We love to travel and I never imagined our family vacations would look the way they do. I didn’t expect that family vacations would bring anything but joy. Unfortunately, in the real world, in our trauma infused world. Change is hard. Being out of routine is hard. Our kids become easily dis-regulated. We need to be sure our days consist of regular meal times, lots of opportunities to get the extra energy out and we have zero expectations on how things will go. Anxiety, irrational fears, defiance, worse case scenario all creep their way into family vacations. It starts before we even hit the road. We try to keep travel plans under wraps until the very last minute to minimize the amount of anxiety our children will experience. All of our children LOVE to travel. They love going on adventures and for the most part they all do really well on vacation. The day before we depart and the day we return home typically provoke the most anxiety driven behaviors but every once in a while, some days and nights in the middle turn out like this.
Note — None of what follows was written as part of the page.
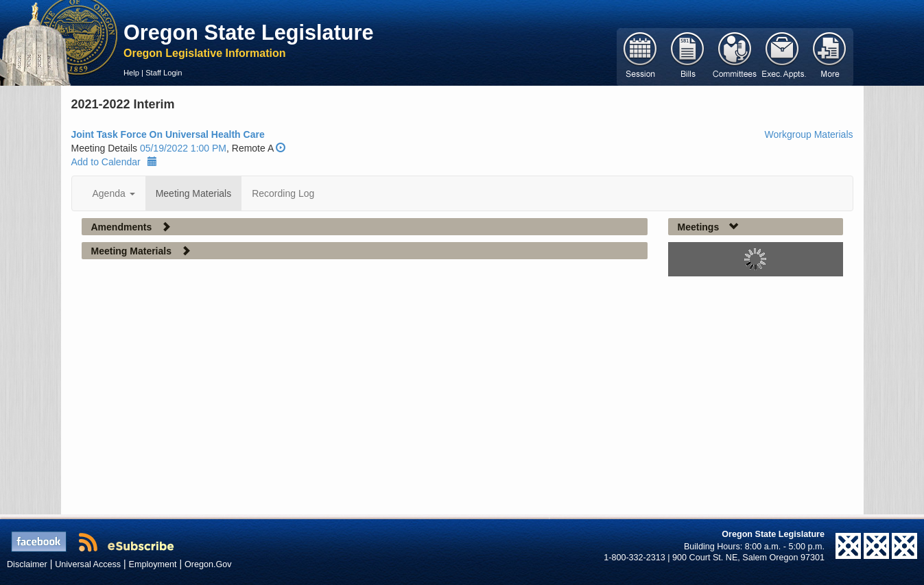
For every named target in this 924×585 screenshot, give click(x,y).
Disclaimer (27, 564)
There is a new level of understanding trauma when you walk in silence alongside your child who is hurting but can’t vocalize whats wrong. You can see the chaos that takes over their brain. You can watch the fear, and the guilt sink in as they start to de-escalate. You can feel the tug of war they have within. You hear the hateful statements they make about themselves. No matter how many times you explain how wonderful they are or how perfect they are, their self worth is non existent in these moments. Through tears, a runny nose, shivers and chattering teeth, I hear the words “I’m sorry Mommy”. We are getting somewhere. We are making progress. It’s safe to start heading back to the room now. We are almost back to our building, only to have to turn around because the quiet crying has now turned into sobs.
We walk past a couple on their balcony and human nature takes over. I start to imagine what they are thinking. I wonder how long they have been out there. We get back to our bench, overlooking some lighted water fountains, away from civilization. It hits me that we are surrounded by beauty but filled with brokenness. I take a deep breath and ask if it’s ok for a hug. The lean into my shoulder lets me know it’s ok. I hug with everything I have, in hopes it can take away the pain. Even though I know its just wishful thinking. Once again, we head back to the room. This time we are successful. We tip toe inside to not disturb anybody else. Too tired to even remove our jackets, both of us retreat to our rooms where we collapse from the physical and mental exhaustion the last hour and a half has taken out of us. We will wake up tomorrow with a fresh new start. We refuse to let trauma win. Together, we will be ready to conquer the next battle.
This is foster care. This is adoption. This is trauma.